The basic power of two factorization that describes the FFT in the first place shows how to use two N/2 FFTs (+ pre or post processing) to do one N fft. By doing this recursively you can see how large FFTs can be broken into small ones

True, The butterfly is just fft of 2 samples (N = 2) the rest of the design of any N fft is built on this unit.
Any modifications such as using 64 N for 1024 N etc. is playing around with specific cases but any advantage is implementation dependent between given small fft and the larger fft built around it.

kaz, even doing a butterfly is implementation dependent, i think, because how you gotta handle the indexing of the two in-place bins and then doing the add/subtract math and the scaling with a complex number.
but, i think how the stitching is done is by "manually" implementing the butterflies that include 64-point FFT as a single super-butterfly.
considering the illustration that i stole from https://www.slideshare.net/op205/fast-fourier-transform-presentation , the rectangular 2-point DFT is the same as one of the circular nodes. if you pick the four x0, x4, x2, x6 and go to A0, A1, A2, A3 (two passes) that would be a 4-point DFT node. put it in a box with four in and four out. stitch four of those together and you have a 16-point DFT. at some point you are stitching together 64-point nodes (that would have 6 passes of 2-point DFTs which are otherwise known as "butterflies").
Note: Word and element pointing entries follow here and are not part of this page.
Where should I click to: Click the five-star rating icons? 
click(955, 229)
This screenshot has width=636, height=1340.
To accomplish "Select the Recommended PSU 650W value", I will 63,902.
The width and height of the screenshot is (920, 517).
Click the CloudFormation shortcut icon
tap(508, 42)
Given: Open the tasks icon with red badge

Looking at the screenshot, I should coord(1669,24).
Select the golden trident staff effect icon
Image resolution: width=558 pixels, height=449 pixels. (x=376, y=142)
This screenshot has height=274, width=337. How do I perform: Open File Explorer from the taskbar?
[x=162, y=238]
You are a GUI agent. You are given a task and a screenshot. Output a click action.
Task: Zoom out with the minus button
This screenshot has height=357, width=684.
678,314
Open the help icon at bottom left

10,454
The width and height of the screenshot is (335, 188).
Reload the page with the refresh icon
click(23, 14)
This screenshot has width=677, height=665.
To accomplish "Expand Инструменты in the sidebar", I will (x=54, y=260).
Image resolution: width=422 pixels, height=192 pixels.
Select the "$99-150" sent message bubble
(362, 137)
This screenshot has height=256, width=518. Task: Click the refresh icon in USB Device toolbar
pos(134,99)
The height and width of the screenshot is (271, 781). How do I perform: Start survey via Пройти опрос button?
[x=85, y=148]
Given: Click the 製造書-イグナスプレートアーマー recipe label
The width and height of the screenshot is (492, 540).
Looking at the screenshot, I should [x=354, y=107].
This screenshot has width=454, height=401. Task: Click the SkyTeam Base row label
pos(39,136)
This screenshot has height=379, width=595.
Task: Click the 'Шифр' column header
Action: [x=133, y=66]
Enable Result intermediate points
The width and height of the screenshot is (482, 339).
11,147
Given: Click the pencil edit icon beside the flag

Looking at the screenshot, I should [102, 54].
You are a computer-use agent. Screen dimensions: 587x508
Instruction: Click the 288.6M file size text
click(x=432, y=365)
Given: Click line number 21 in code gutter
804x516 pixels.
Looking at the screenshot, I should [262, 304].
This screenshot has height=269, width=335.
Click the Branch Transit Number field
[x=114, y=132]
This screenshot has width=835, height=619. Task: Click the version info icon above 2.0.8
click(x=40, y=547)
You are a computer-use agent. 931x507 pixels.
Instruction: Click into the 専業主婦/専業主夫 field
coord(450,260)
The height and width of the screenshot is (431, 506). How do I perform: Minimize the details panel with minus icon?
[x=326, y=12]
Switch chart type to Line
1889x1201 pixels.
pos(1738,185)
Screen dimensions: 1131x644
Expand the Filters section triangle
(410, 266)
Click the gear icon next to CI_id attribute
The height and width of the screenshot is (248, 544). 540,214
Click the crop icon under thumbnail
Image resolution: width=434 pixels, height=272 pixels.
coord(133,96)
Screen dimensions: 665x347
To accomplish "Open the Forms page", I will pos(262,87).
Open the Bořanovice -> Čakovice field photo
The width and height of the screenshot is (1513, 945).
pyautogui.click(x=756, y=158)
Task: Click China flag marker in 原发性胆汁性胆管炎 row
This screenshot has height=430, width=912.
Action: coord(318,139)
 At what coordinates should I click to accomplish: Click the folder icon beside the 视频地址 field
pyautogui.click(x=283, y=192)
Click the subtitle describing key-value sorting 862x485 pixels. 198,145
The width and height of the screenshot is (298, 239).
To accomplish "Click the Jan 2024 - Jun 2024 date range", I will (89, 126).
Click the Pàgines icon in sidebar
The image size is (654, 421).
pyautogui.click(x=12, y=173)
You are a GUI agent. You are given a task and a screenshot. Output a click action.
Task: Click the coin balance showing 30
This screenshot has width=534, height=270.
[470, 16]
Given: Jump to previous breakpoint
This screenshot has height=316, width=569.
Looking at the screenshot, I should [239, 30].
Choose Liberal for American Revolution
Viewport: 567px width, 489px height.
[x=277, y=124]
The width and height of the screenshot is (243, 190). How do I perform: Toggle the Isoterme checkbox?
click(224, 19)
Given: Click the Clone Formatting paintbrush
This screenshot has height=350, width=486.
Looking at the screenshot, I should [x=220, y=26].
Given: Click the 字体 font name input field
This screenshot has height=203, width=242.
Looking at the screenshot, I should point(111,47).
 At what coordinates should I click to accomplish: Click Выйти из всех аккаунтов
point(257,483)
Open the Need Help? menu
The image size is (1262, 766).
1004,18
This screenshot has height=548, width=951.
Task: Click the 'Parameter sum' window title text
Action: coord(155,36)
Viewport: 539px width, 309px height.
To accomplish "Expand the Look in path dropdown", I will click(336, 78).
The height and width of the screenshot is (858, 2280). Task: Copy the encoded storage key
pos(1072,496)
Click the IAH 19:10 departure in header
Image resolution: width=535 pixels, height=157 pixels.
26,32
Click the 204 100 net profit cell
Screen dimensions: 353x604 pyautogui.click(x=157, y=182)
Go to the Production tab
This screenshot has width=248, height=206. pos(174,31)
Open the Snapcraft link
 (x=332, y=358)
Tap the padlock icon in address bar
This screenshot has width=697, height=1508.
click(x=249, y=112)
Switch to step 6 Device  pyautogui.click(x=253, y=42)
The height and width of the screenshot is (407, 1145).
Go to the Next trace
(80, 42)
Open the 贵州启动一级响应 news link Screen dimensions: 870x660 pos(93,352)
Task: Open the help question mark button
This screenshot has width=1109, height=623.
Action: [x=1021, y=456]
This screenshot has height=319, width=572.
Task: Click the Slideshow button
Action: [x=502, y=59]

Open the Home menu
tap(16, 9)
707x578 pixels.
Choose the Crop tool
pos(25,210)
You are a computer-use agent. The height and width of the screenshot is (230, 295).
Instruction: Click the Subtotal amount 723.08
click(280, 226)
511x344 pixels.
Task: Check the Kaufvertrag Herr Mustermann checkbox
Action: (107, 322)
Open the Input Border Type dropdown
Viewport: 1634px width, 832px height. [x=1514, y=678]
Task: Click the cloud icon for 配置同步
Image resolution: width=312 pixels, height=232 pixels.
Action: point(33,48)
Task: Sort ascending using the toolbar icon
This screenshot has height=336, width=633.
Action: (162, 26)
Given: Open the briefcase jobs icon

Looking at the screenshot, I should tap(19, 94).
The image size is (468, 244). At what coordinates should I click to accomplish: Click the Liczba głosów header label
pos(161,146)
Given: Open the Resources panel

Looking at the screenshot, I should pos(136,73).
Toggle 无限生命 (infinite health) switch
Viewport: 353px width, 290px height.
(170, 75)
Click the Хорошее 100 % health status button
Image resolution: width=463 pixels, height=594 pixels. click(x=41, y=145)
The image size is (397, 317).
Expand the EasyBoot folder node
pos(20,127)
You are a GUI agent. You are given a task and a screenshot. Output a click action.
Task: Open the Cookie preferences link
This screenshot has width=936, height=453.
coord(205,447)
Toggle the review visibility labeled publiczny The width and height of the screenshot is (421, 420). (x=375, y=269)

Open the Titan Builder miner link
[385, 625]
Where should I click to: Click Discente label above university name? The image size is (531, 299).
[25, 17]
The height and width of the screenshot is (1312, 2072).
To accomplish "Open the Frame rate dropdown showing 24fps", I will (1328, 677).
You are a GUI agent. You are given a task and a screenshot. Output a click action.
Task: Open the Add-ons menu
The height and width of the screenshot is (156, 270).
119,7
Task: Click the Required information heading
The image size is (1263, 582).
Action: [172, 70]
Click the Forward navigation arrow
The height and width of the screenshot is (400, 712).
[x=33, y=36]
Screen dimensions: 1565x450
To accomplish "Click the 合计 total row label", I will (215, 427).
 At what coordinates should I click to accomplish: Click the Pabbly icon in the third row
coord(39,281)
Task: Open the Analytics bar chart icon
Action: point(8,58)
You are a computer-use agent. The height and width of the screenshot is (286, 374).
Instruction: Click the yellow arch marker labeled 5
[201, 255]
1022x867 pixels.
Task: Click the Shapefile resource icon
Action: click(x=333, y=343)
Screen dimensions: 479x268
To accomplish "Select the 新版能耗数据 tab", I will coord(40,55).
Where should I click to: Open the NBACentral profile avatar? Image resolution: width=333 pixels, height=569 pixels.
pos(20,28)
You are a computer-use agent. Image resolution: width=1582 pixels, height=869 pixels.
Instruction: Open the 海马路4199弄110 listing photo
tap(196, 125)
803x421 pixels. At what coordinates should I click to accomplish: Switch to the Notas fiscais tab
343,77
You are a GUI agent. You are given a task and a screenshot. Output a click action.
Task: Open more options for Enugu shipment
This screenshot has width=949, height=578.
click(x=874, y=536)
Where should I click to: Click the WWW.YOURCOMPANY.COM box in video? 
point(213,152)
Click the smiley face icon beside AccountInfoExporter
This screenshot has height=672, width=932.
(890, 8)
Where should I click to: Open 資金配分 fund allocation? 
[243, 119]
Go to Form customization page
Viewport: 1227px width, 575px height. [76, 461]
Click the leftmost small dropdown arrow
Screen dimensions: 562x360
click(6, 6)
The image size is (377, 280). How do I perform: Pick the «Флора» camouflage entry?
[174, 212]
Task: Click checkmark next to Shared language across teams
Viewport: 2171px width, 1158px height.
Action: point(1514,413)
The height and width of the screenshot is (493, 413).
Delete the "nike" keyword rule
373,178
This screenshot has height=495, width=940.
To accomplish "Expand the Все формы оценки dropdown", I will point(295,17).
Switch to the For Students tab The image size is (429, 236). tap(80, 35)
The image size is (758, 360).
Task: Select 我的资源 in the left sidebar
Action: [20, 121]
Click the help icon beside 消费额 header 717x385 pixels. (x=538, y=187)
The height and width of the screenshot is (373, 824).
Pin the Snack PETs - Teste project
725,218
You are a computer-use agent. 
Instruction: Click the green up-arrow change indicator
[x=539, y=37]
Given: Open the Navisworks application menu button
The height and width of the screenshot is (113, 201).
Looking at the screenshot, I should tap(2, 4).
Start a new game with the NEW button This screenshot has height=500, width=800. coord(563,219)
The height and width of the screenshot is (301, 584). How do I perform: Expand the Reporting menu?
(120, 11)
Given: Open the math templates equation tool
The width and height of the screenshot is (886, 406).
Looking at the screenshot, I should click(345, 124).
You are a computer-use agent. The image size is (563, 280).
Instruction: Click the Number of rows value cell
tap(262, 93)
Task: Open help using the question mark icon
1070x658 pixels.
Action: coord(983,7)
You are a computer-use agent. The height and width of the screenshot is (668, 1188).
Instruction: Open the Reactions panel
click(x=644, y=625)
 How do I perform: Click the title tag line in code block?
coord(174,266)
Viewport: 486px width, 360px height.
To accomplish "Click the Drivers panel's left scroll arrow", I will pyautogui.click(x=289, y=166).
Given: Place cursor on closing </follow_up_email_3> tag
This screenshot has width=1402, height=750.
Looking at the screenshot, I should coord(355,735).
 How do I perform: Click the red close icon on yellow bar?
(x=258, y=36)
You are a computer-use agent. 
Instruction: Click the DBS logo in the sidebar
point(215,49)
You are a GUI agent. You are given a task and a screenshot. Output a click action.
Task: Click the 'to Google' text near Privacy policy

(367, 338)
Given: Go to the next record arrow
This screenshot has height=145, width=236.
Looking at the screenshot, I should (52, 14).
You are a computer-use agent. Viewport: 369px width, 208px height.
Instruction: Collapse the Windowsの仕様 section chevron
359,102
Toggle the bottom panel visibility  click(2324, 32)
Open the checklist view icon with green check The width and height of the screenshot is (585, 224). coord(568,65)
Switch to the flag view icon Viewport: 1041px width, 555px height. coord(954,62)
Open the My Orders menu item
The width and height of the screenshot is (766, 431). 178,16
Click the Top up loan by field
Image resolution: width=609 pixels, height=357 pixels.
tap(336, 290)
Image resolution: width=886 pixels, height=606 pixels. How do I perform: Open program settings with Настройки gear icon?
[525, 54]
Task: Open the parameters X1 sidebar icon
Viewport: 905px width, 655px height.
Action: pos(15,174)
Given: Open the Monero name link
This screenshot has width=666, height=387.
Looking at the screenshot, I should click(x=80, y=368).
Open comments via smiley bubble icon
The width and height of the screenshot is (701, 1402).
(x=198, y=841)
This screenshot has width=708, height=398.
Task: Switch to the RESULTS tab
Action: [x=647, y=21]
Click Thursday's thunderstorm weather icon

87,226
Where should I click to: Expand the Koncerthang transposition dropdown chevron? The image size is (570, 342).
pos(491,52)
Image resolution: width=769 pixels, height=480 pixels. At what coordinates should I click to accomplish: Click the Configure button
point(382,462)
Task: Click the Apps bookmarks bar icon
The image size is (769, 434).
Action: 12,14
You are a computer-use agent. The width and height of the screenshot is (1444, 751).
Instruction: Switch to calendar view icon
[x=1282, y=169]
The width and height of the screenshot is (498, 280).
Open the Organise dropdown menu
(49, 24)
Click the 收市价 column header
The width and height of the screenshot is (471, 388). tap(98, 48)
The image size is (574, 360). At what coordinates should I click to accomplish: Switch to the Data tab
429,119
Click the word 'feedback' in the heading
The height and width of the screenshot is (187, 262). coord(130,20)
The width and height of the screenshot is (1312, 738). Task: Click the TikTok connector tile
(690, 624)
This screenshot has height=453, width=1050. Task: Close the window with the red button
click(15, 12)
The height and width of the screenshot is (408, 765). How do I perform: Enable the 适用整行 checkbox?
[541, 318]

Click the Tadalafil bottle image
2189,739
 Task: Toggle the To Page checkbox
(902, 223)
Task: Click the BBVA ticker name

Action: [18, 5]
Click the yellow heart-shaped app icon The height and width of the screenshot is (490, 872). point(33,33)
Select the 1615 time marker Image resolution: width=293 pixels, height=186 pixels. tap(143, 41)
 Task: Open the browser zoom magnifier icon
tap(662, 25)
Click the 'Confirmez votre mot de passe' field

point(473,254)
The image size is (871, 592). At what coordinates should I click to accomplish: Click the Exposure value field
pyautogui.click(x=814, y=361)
I was at some point excited about doing Altera (Intel) 2k fft from their 2x1k fft as described here(figure 2):
https://www.researchgate.net/publication/279753021_Implementing_super-efficient_FFTs_in_Altera_FPGAs
However relative to a 2k fft with serial stream input and serial stream output, what the authors have missed is that to parallise inputs as two substreams for 1k case (or alternatively get one output stream from two output streams) extra memory is needed. Fortunately in my design there were already memory blocks and so I could do parallel substreams at no extra cost and took advantage. Such advantage is purely because how the 2k core was designed in the first place.


Do you mean how to perfor a 1024 point FFT with a 64 points core?? This topic is shown in R. Lyons Book in the tips and tricks chapter.